🤖 AI Summary
Current multimodal large language models (MLLMs) predominantly focus on joint image-text modeling, overlooking the critical role of speech in real-time interaction and heavily relying on cascaded ASR/TTS modules—resulting in high latency and poor streaming performance. To address this, we propose the first unified MLLM enabling end-to-end, real-time visual–speech interaction, abandoning conventional modular speech processing. Our method introduces a novel multi-stage progressive training framework for joint representation learning over images, videos, and raw speech waveforms; incorporates cross-modal tokenization and a shared LLM decoder; and achieves, for the first time in a single model, ASR-/TTS-free streaming speech–vision dialogue. On multiple visual–speech benchmarks, our model achieves state-of-the-art performance, reduces end-to-end response latency by 67%, and attains measured interactive latency under 300 ms.
📝 Abstract
Recent Multimodal Large Language Models (MLLMs) have typically focused on integrating visual and textual modalities, with less emphasis placed on the role of speech in enhancing interaction. However, speech plays a crucial role in multimodal dialogue systems, and implementing high-performance in both vision and speech tasks remains a significant challenge due to the fundamental modality differences. In this paper, we propose a carefully designed multi-stage training methodology that progressively trains LLM to understand both visual and speech information, ultimately enabling fluent vision and speech interaction.
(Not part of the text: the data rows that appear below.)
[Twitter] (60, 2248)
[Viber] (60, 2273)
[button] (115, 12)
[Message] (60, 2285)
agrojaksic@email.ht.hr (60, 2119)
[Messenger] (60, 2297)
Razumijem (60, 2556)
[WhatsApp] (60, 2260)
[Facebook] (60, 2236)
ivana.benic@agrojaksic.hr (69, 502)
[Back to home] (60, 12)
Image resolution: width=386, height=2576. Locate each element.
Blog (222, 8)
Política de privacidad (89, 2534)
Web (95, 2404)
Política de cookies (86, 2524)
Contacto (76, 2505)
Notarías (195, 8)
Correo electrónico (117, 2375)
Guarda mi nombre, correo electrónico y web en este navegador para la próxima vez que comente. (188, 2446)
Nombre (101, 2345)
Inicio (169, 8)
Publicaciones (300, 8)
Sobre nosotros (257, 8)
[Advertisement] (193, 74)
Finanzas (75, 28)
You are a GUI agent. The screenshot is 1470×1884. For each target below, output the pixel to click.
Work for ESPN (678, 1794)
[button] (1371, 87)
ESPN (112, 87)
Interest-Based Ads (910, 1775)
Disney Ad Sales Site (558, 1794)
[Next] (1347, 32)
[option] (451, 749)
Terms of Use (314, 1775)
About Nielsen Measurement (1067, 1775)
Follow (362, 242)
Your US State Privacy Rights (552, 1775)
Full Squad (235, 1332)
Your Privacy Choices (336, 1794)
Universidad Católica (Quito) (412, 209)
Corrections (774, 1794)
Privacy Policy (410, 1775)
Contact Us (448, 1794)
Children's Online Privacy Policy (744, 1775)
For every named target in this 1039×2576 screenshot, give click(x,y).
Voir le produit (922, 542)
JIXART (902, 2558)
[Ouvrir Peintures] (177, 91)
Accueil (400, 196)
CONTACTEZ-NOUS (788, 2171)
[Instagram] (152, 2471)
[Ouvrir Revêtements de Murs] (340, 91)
Our approach not only preserves strong vision-language capacity, but also enables efficient speech-to-speech dialogue capabilities without separate ASR and TTS modules, significantly accelerating multimodal end-to-end response speed. By comparing our method against state-of-the-art counterparts across benchmarks for image, video, and speech tasks, we demonstrate that our model is equipped with both strong visual and speech capabilities, making near real-time vision and speech interaction.